Not necessarily Sport: The comeback kid


Tiger Woods completed an epic “full circle” comeback from career-threatening injury and scandal by winning the 83rd Masters on Sunday, capturing his 15th major title with an unprecedented back-nine rally. Ending an 11-year major drought, the 43-year-old American superstar – who underwent spinal fusion surgery in 2017 due to chronic back pain – seized his first major title since the 2008 US Open.

Winning a fifth Masters title, and his first since 2005, cemented a fairytale comeback to the pinnacle of golf for Woods, whose career imploded after a 2009 sex scandal and nagging knee and back injuries.
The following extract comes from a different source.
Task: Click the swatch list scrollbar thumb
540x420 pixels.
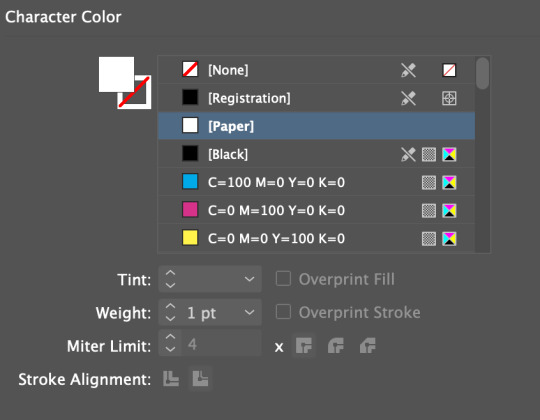Action: click(482, 73)

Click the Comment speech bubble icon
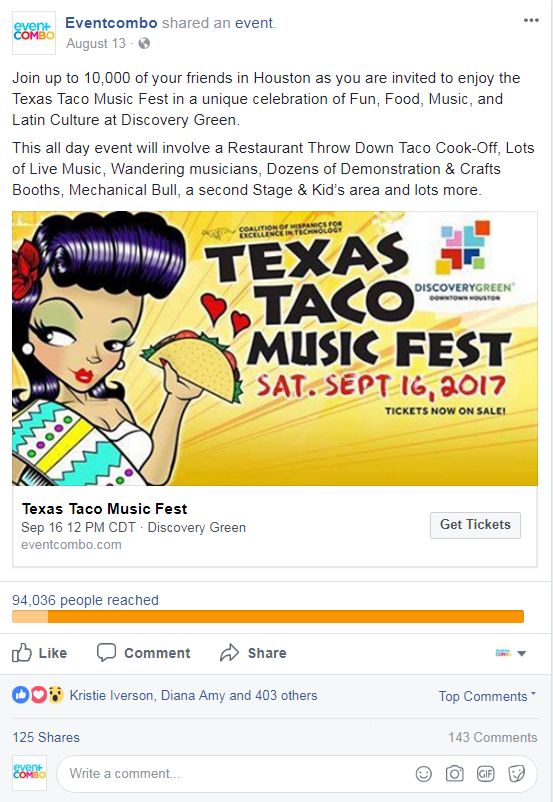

With fans chanting his name, an emotional Woods walked off the 18th green and hugged his mother Kultida, daughter Sam and son Charlie just as he had embraced his late father Earl there, after his first major victory at the 1997 Masters.
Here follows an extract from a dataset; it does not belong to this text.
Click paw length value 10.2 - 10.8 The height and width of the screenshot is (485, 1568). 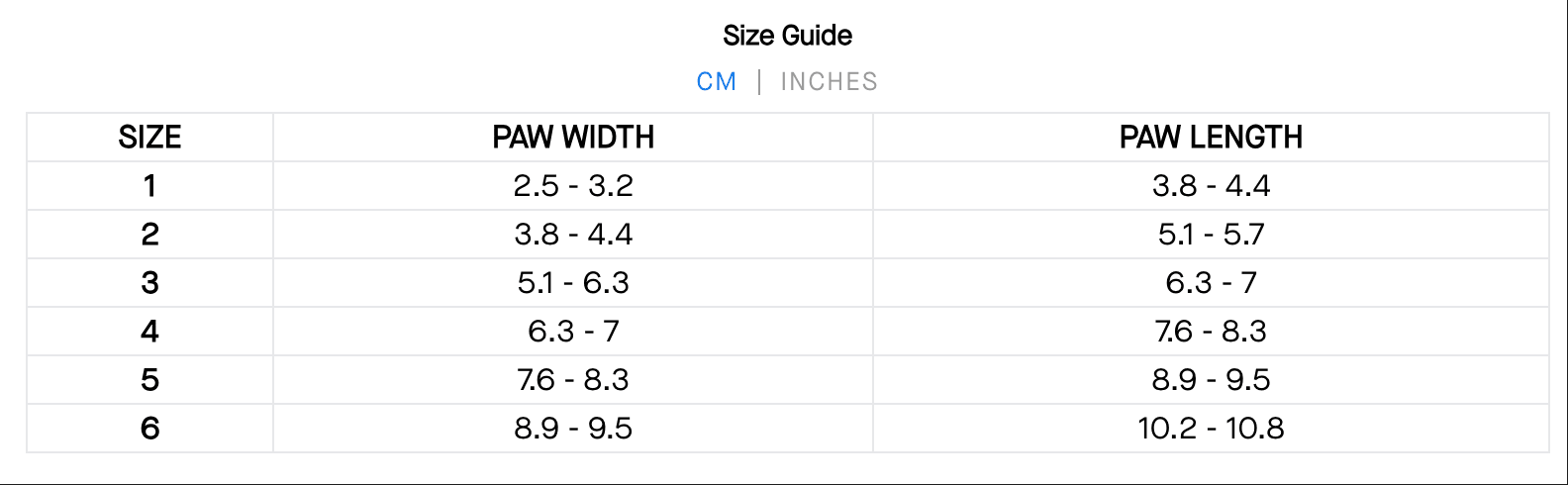click(1211, 429)
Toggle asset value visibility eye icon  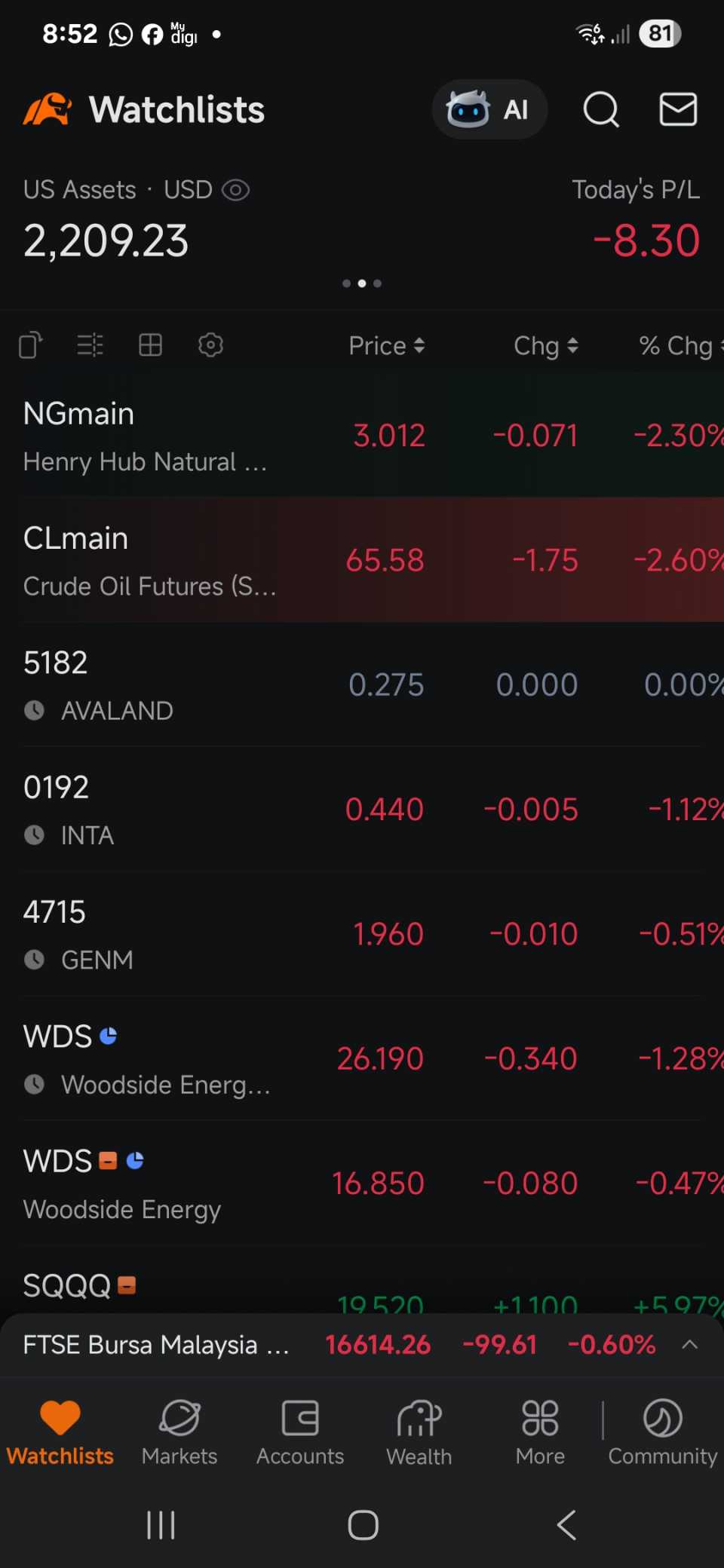(236, 190)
Racing to finish before an oncoming thunderstorm, players created their own electric atmosphere, spectators roaring repeatedly for sensational shotmaking on one of golf’s iconic stages.

Woods fired a final-round two-under par 70 to finish on 13-under 275 for a one-shot victory to capture a $2.07m top prize and the green jacket symbolising Masters supremacy. An all-American trio of three-time major winner Brooks Koepka, world No 2 Dustin Johnson, and Xander Schauffele shared second on 276.
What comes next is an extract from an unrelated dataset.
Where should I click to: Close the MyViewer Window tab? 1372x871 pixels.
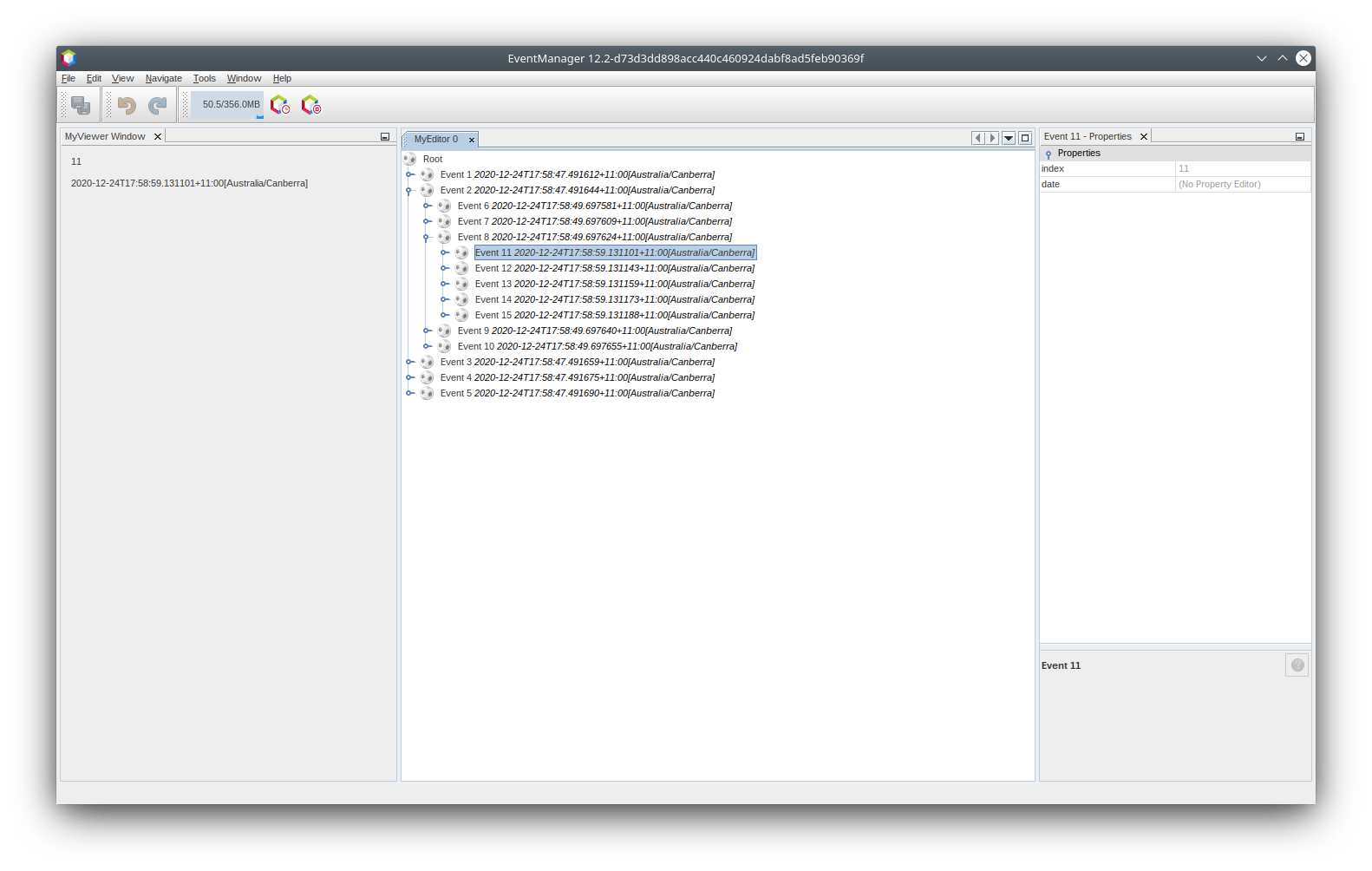tap(158, 137)
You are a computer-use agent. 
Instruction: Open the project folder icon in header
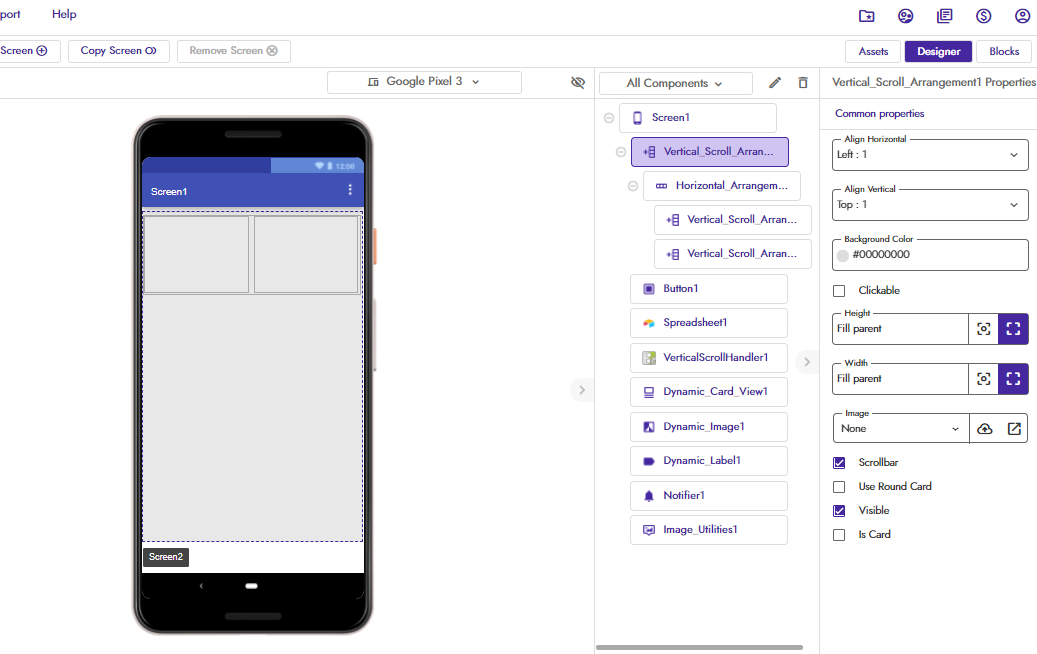(866, 16)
It was the fifth Masters title for Woods, and it moved him three shy of the all-time record 18 majors won by Jack Nicklaus. The triumph was the first major victory for Woods when he did not lead after 54 holes, having started the day two adrift of reigning British Open champion Francesco Molinari.

Woods served notice he had returned to form by contending last year at the British Open and PGA before snapping a five-year title drought by capturing the Tour Championship.

Woods grabbed the lone lead on a jam-packed leaderboard with a tap-in birdie at the par-5 15th, a four-foot birdie putt following at the par-3 16th to double the advantage, allowing him to bogey the last and still win.

Woods parred 17 and walked up to the 18th green to crowds 20-people deep applauding with delight, but he kept a stoic visage until the job was complete, a tap-in for bogey followed by a fist pump and a scream of joy in celebration of one of the greatest comebacks in sporting history.

Woods, one shy of matching Nicklaus for the most career Masters wins, won his 81st career US PGA victory, one shy of the all-time record held by Sam Snead. He also set a record for the longest gap between Masters triumphs, the 14-year spread one year longer than the old mark set by South African Gary Player from 1961 to 1974.

Woods, Molinari, Schauffele, Koepka and Johnson were together late on 12-under. None could go lower except Woods, with Molinari undone at the par-5 15th when his approach struck a tree limb and found water on the way to a double-bogey.

Augusta National moved the final round to Sunday morning due to storms expected to arrive in the afternoon, when leaders would typically be battling for the title.

Spare a thought for Idai victims

As we celebrate and deliberate our 39th year of Independence today, as well as the long Easter break which most are looking forward to, let’s continue to spare a thought for those victims still struggling with the aftermath of cyclone Idai.

Only yesterday, on our ZiFM Breakfast show, there was an urgent appeal for baby food, formula’s, milk and cereals. We need to, as a nation, carry on this drive to support, and not think our job is done.

For these people going into the holy weekend of Easter, its heartbreaking to even try to comprehend what they are going through. I have therefore decided not to travel this weekend as a mark of support for those poor people who have lost everything and stay at home and reflect on just how lucky I am and be thankful for what I have, and appreciate my surroundings and family.

Happy Easter to you all. Keep safe and keep supporting #ZiFM Cares.